Joanne Krell is a senior executive in communications with deep experience in both the social and corporate sectors. In late 2017, she co-founded and launched Defy Communications, a strategic communications firm dedicated to working with great people and organizations to help society get the outcomes it deserves.
Before launching Defy, Joanne served as executive director of corporate communications for General Motors, a senior leadership role responsible for reputation management; executive, internal and external communications; and the GM brand. Earlier in her career, she spent a dozen years at GM in a wide range of communications roles including as director of communications for Cadillac and Saab, for GM’s financial services division and as communications lead for GM’s global issues. She has worked on countless product, reputation and issue-based campaigns as well as through multiple high-profile crises.
Prior to her return to GM, Joanne was the vice president of communications for the W.K. Kellogg Foundation, among the nation’s largest philanthropic foundations. While there, she implemented a strategic communications approach and structure to improve its organizational communications, an identity process to clarify the organization’s “golden why” writ large, and to propel efforts to amplify the grant-making and mission-driven investing work of the organization and its grantees, which focuses on social change toward better life outcomes for vulnerable children.
Joanne began her career in Washington, D.C., working for the American Federation of Teachers and the Air Line Pilots Association before spending several years with Widmeyer Communications (now Finn Partners) on issues ranging from education reform to health care and reproductive rights to energy policy. She later managed communications for the National Board for Professional Teaching Standards, helping introduce and seed board certification for teachers as a way to improve both learning and the teaching profession.
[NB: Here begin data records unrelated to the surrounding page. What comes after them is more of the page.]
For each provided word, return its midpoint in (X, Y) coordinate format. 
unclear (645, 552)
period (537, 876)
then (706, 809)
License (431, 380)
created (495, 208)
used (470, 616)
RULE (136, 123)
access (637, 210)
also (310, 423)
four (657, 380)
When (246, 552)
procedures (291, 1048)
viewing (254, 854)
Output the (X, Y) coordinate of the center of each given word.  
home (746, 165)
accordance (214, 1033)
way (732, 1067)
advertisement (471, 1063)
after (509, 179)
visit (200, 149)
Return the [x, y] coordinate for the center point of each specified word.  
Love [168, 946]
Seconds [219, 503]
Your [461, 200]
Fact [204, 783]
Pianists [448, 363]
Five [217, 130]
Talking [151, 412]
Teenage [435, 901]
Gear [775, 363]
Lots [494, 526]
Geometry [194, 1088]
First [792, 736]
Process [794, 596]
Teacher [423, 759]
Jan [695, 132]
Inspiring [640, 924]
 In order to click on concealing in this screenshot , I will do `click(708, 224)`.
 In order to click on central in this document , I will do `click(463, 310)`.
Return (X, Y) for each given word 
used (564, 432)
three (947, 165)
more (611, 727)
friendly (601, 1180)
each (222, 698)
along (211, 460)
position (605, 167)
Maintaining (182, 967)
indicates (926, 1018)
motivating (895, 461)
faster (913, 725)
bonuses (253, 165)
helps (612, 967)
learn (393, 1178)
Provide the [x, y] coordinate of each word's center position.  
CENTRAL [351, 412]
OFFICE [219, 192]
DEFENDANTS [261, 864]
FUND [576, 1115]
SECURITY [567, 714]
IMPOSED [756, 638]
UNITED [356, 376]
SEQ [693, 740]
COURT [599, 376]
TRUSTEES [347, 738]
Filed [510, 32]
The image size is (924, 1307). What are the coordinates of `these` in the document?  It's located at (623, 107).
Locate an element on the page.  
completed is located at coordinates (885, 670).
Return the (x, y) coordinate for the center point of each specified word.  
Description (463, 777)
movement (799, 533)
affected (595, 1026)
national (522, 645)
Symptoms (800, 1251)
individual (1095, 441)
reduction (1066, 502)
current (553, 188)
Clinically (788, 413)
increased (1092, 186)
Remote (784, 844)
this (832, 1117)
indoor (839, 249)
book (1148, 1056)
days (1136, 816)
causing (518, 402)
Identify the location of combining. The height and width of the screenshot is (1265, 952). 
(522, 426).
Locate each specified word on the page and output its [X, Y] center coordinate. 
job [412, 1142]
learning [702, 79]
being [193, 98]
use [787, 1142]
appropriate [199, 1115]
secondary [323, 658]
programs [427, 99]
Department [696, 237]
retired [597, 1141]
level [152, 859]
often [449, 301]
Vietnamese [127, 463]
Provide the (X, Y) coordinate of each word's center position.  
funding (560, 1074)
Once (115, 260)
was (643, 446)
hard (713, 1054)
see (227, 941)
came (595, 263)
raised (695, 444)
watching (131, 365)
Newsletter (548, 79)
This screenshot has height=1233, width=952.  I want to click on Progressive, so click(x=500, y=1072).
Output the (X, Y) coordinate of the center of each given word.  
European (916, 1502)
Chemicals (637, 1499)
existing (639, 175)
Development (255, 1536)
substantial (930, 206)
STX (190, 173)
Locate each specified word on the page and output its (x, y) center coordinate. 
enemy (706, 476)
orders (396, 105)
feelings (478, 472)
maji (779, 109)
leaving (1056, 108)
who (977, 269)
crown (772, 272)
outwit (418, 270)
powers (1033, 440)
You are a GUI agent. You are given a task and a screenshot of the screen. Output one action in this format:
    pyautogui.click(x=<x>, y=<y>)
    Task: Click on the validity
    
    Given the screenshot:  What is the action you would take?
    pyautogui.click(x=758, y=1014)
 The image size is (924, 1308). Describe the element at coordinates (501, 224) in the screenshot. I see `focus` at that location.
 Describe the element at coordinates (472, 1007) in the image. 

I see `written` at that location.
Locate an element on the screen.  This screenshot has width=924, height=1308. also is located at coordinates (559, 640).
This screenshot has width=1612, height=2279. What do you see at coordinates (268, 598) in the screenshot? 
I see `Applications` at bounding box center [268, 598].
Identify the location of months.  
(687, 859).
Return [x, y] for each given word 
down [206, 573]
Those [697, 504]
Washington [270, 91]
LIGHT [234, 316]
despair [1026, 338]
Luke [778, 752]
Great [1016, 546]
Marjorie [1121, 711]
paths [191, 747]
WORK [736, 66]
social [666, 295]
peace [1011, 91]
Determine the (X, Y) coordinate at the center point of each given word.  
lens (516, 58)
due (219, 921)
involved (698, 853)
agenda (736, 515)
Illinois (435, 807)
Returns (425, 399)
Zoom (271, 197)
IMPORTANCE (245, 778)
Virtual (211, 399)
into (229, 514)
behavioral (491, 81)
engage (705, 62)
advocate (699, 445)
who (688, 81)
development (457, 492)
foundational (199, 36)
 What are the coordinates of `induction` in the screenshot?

Joanne has been active in community service and local initiatives and was a board member of the Communications Network, the national organization for foundation and nonprofit communications professionals, serving as its vice chair from 2013 to 2015. She holds a bachelor’s degree in government and politics from the University of Maryland and a master’s degree in marketing and advertising from Michigan State University. She has completed executive education at Oxford University and studied abroad as an undergraduate at Hebrew University in Jerusalem, Israel.